Bring together every line in the data that includes "COLORLESS".

---+---

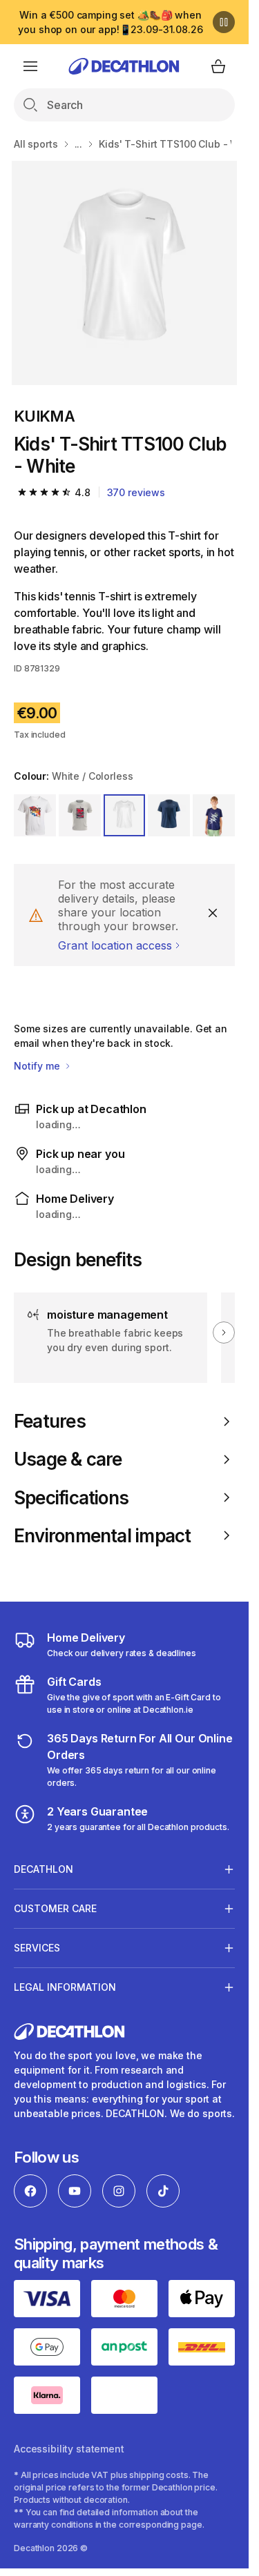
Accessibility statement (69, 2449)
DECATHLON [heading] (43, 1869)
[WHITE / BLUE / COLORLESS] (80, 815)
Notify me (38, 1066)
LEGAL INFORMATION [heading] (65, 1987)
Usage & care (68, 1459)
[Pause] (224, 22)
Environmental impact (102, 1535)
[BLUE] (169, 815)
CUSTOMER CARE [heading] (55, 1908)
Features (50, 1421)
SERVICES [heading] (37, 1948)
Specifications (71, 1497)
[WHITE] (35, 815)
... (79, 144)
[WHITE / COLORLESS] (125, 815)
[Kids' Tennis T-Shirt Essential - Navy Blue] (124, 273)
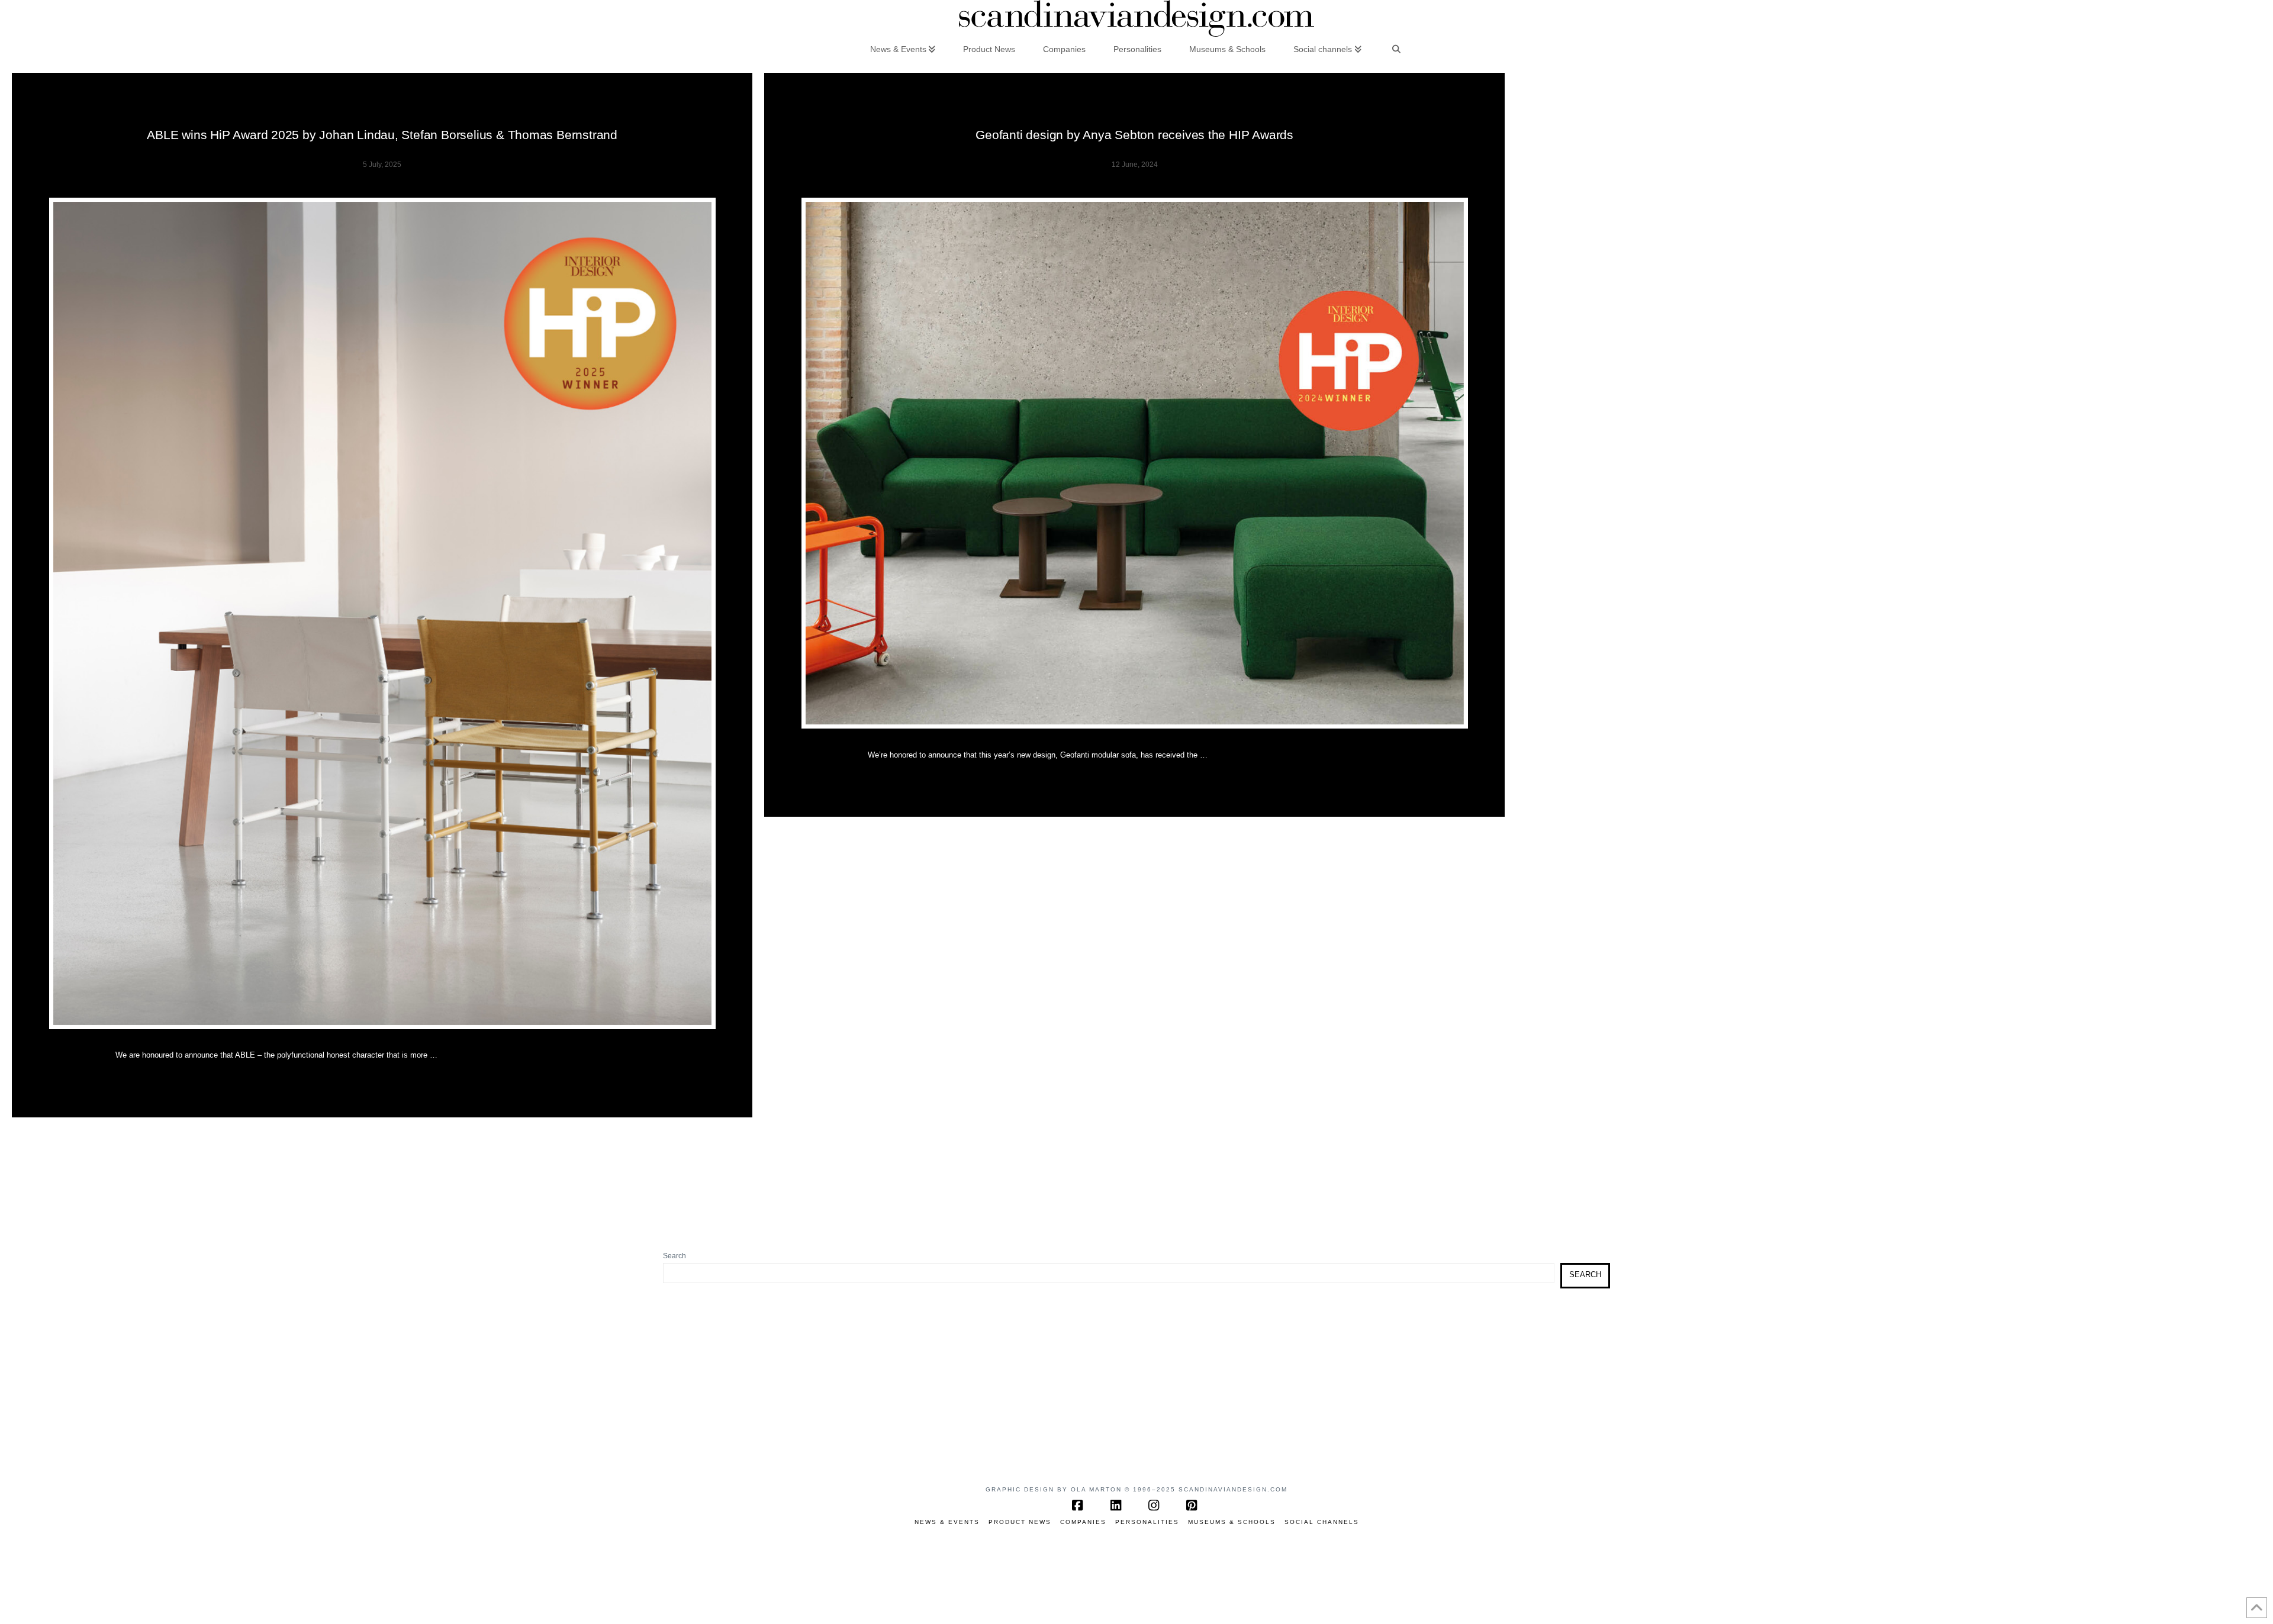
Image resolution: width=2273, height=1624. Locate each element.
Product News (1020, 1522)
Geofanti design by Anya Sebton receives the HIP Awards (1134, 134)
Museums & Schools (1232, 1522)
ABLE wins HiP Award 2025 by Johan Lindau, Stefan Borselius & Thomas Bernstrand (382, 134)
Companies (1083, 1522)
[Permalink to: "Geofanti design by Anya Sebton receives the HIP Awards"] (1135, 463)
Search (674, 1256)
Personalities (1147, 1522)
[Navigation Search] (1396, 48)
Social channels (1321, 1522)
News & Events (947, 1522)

---+---

▸ **Solution**:
[WHITE / BLUE / COLORLESS] (80, 815)
[WHITE / COLORLESS] (125, 815)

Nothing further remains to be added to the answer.